[Source material — start]

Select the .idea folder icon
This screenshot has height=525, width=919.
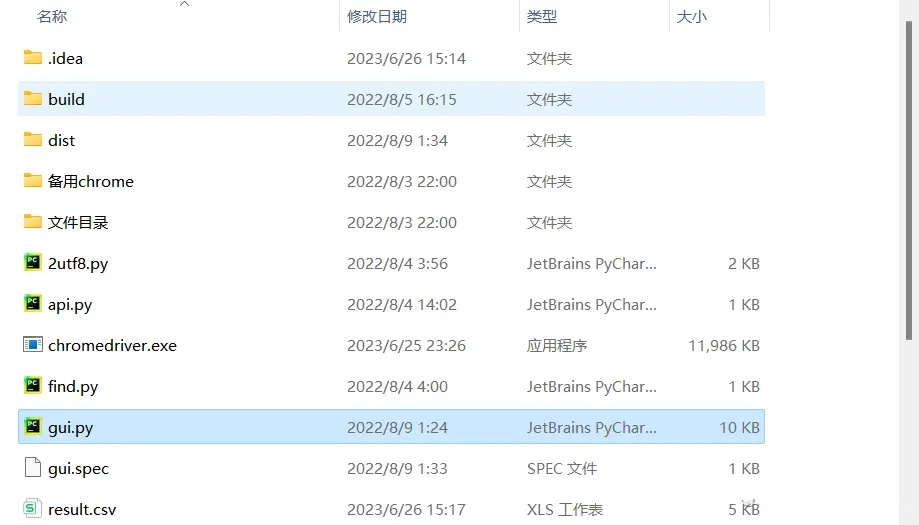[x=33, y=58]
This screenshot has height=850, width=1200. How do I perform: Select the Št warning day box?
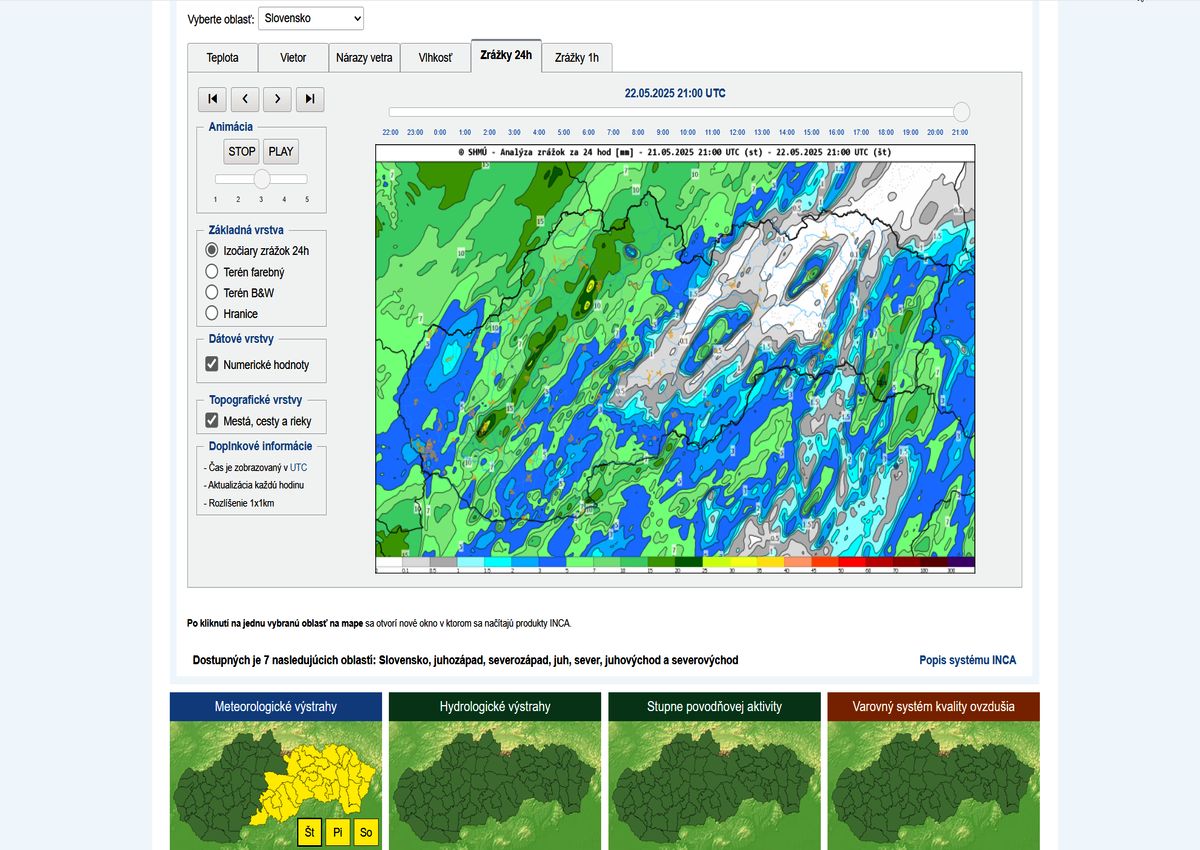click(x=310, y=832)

[Source material — finish]
[Source material — start]

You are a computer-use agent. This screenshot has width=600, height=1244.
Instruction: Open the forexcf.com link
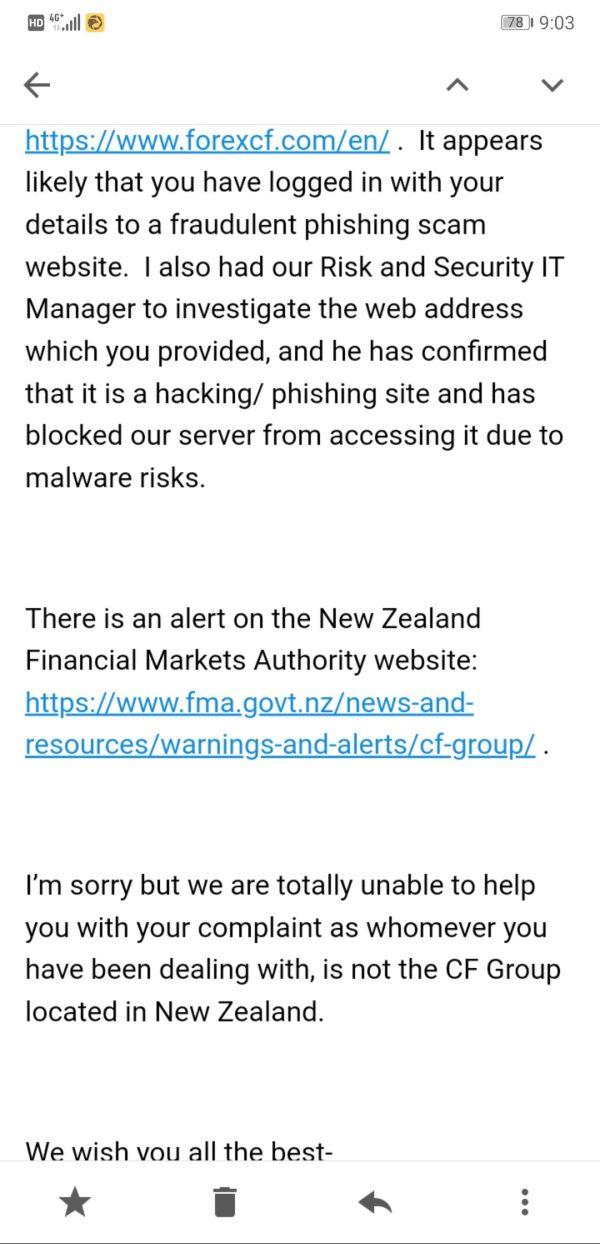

[Source material — finish]
[Source material — start]

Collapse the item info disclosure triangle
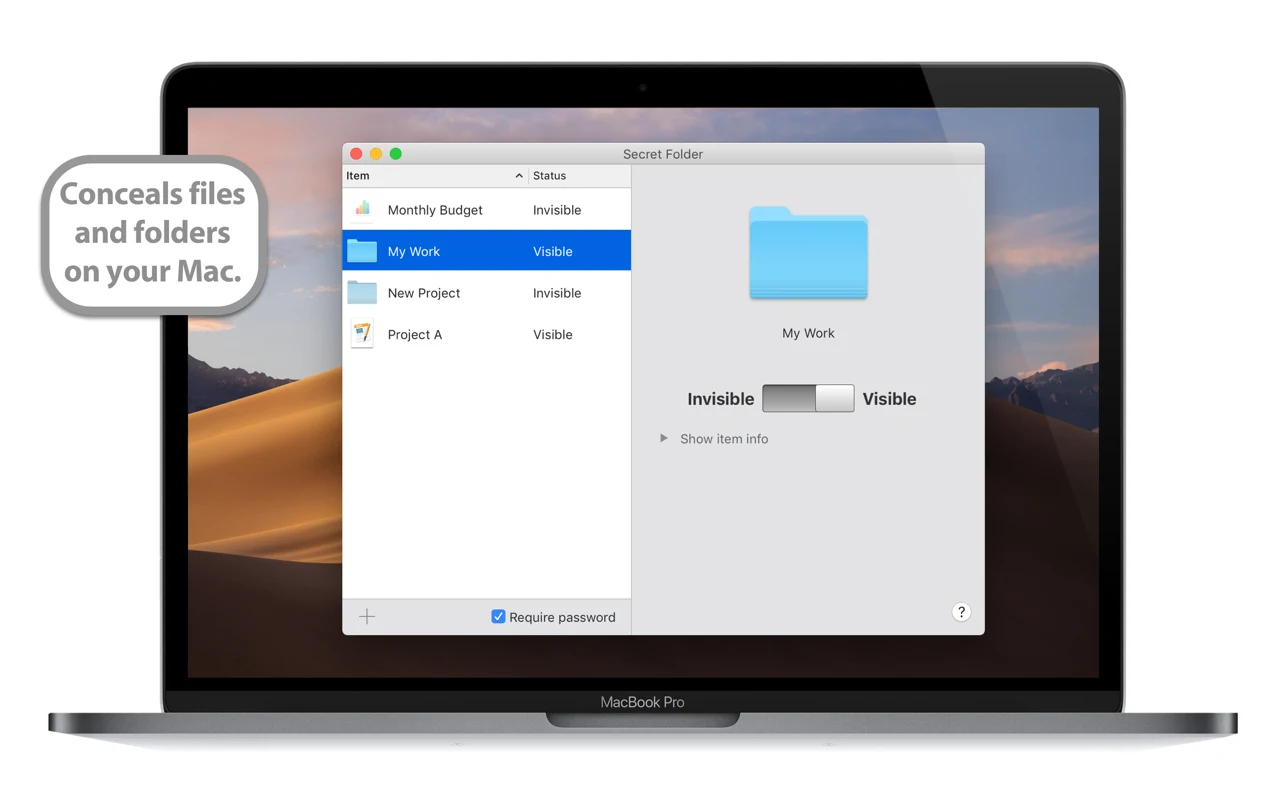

[Source material — finish]

> **Task goal**
In the listing above, find the line with "You are a computer-use" and the line with "Instruction: Open the forexcf.com link"; set down exactly those two lines and every line between them, nothing more.

> **Completed task**
You are a computer-use agent. This screenshot has width=600, height=1244.
Instruction: Open the forexcf.com link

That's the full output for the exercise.